→ DIRECTIVE: Copy each of the items below word for word, leaving out the pictures.

→ LISTED RECORDS:
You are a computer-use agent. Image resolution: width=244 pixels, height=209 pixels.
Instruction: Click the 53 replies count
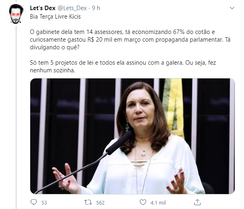[44, 203]
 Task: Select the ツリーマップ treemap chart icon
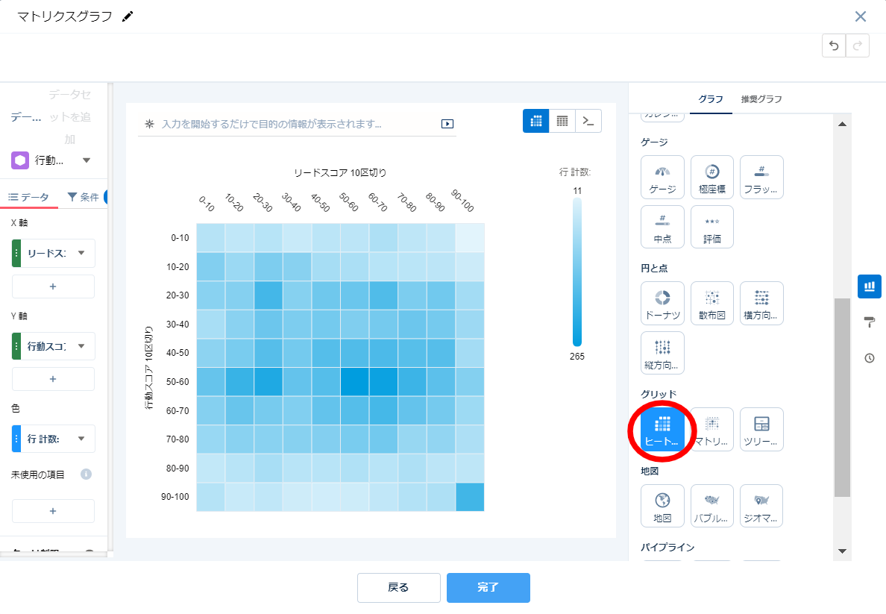761,428
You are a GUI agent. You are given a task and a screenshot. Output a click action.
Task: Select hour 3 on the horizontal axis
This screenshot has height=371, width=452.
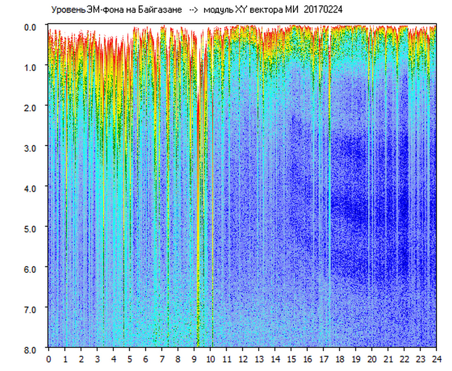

→ CORRECT ANSWER:
You are a computer-use agent. Image resolution: width=244 pixels, height=209 pixels.
Instruction: Click the 53 replies count
[44, 203]
 Task: Select the ツリーマップ treemap chart icon
761,428
You are a GUI agent. You are given a task and a screenshot. Output a click action.
Task: Select hour 3 on the horizontal axis
This screenshot has height=371, width=452.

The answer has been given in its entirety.